チップ内の信号は、群内における他の個体や外部環境刺激との相互作用で絶えずカリキュレーションを行っている。この計算処理工程が働くダイナミクスは、もっと単純な物理原理によるもの。即ち電位差によって生じるエネルギー交換だが、この現象を「情報差異」という概念にトランスすると、「情報」が電気信号の「相」の観察によって規定されるものであることが良くわかる。



「自己の境界」とは、(身体的な意味も含めて)その発生段階から外部環境から抽出されているものであり、その振る舞いもまた、決定論的な化学反応によって連鎖的に引き起こされているのであって、意思決定には、そもそも分岐や選択肢の存在が用意されているわけではない。


しかし、「現在」に立ちながら自己の振る舞いを時間推移に沿ってスライスしてみた場合、それは過去に向かってはケース毎の「処理結果」であり、未来に向かっては「拮抗する力学」となる。

人間として生を享受するにあたり、自らの感情と向き合うことに一定の負荷があるということは、少なくとも自身の脳がそのように仕向けているという限りにおいて、他者との対話と同等か、それ以上の価値があるのかもしれない。




□ 補論

□ ネット代議制の何が問題か?

「gov 2.0」などとして数カ国で動きを見せている、ネット投票による政治意志決定の可能性。現状のシステムでは、それを使役する層の「偏在性」と、現実として得うる政党議席数とのアンバランスにより、構造論から言っても『直接民主主義』の実現性は未だ遠いところにあると言わざるを得ない。(システムの公平性、不正操作のマイニング・セキュリティといった、技術・運用面での問題をクリアしていると前提しても)
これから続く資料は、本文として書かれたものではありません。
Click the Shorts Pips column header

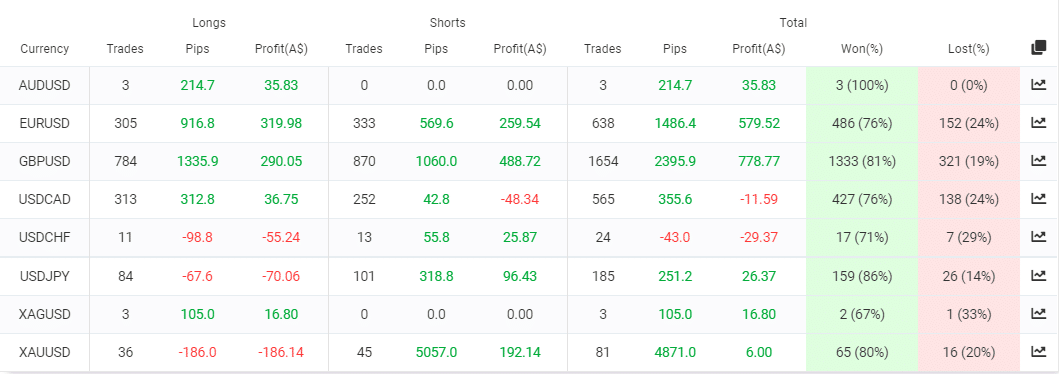[x=436, y=49]
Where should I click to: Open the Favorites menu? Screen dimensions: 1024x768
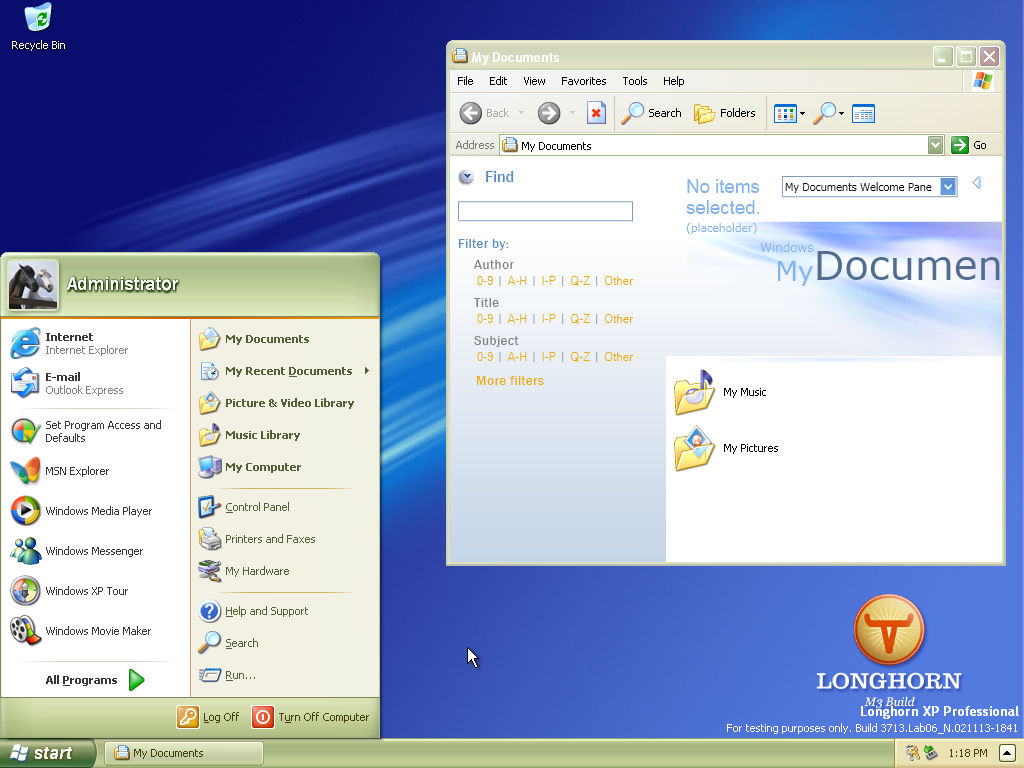(x=583, y=81)
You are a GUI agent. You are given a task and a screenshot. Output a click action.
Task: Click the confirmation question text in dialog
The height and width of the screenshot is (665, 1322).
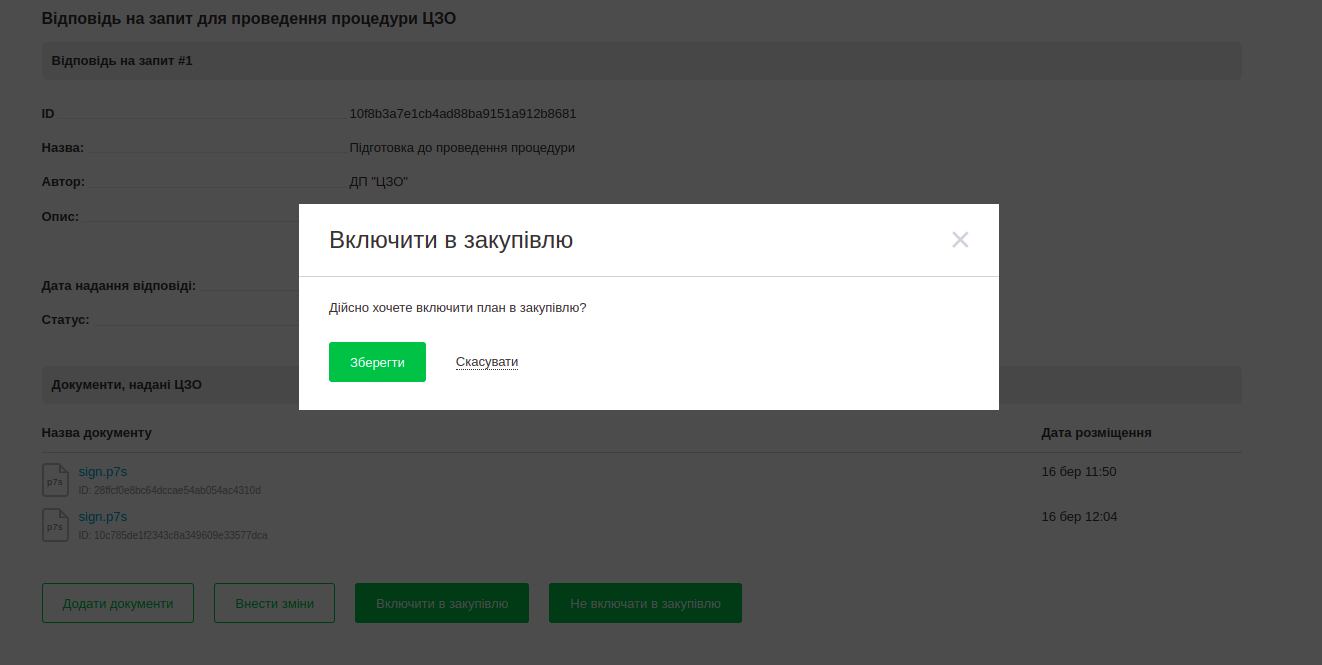click(x=457, y=308)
そもそも大衆の意志を総括するシステムの評価・設計や、政策の立案自体に人為的な恣意が介入することがバランスを欠いている。議員を「社会活動を行う人間の一員が務めること」には、それなりの必然性が反映されて働いているし、現状実施されているgov 2.0の方法論では「マイノリティ」の意見が力学的に圧殺されてしまう懸念もある。
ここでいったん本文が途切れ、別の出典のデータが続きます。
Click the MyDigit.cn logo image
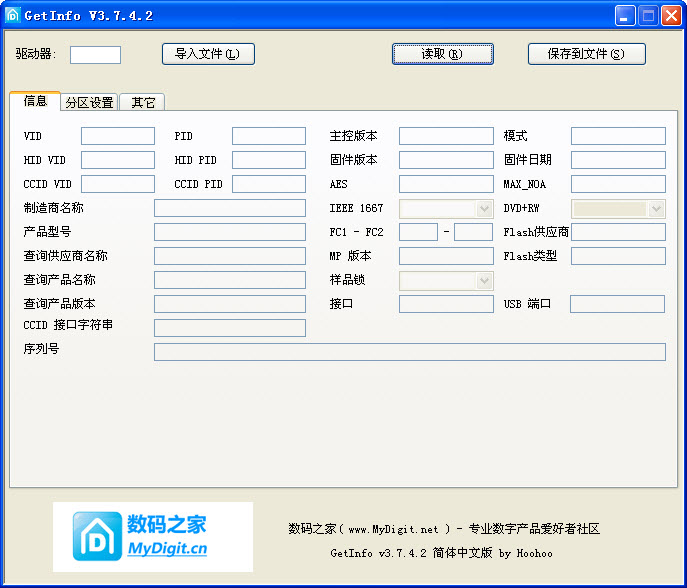Image resolution: width=687 pixels, height=588 pixels. pyautogui.click(x=153, y=537)
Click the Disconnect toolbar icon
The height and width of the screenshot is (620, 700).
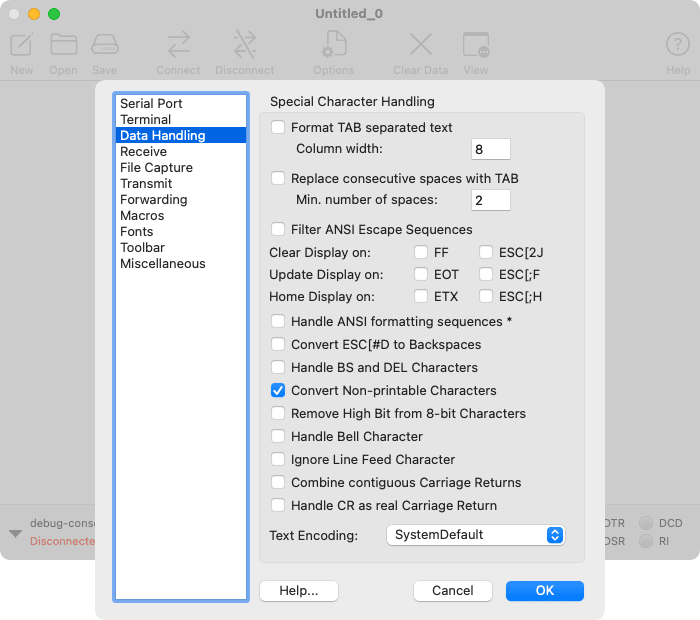(244, 45)
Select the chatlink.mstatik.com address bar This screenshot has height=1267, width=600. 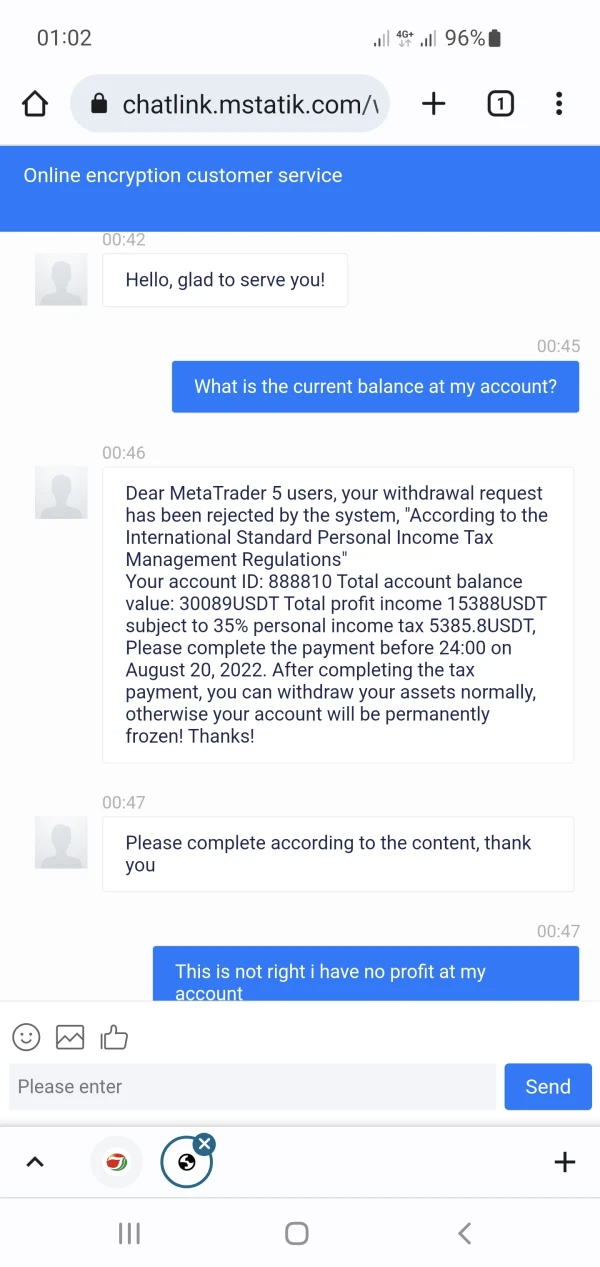(x=230, y=104)
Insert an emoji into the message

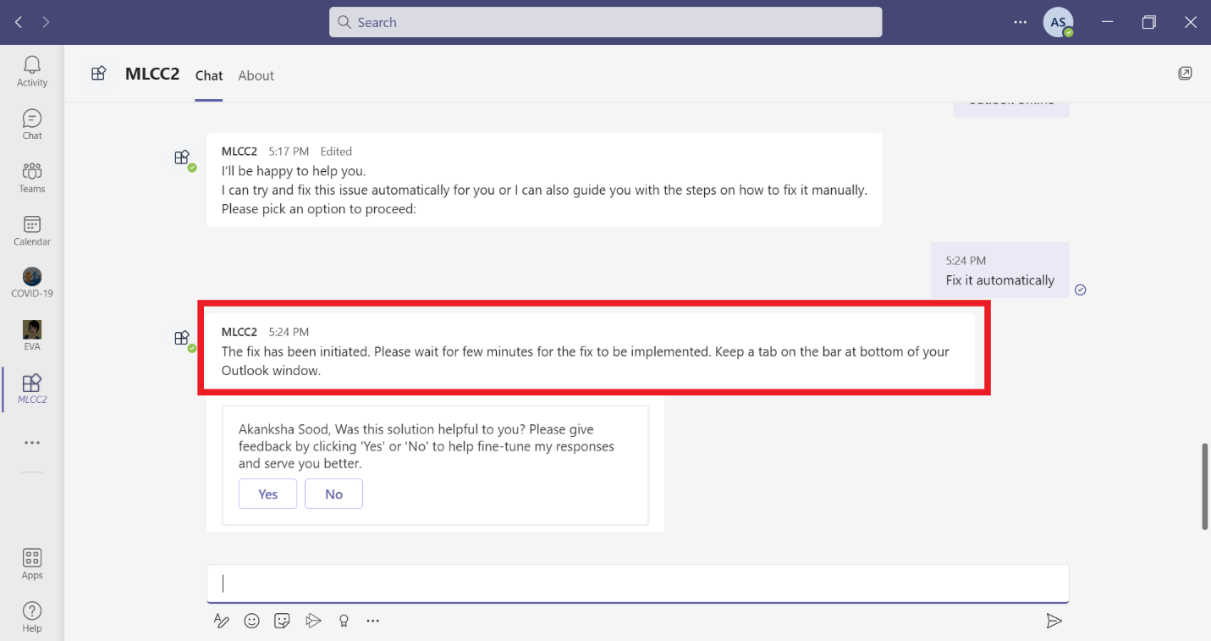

また、政治のメカニズム自体が人為上の概念的創造物であるのに対して、その内部に「大衆」の意思反映機関を繰り込んでしまうことに大きな矛盾を孕んでいる。今のところ数議席にそういう政党があってもいいとは思うが、どうせやるなら全議席(もしくは政党)が、それぞれの目的を抱える意思代替システムであるか、ネットを介した集合知そのものが全体に影響を波及するシステムを構築しないと、この理念の行く末はない。


いつしか、ネットやロボットによる「意思決定」が実用に足るレベルに達した時、過ちを行いがちな人間の政治に対して大きな抑止力として働くような権限を持つシステムを導入する時代は来るかもしれない。だが、政策の実行や、権利の執行機関となると、純然たる理念に基づいた機械論的政治システムでは、恐らく直接民主主義の掲げる「民主制」は、その人間性やモラリティを力学的に埋没させてしまうだろう。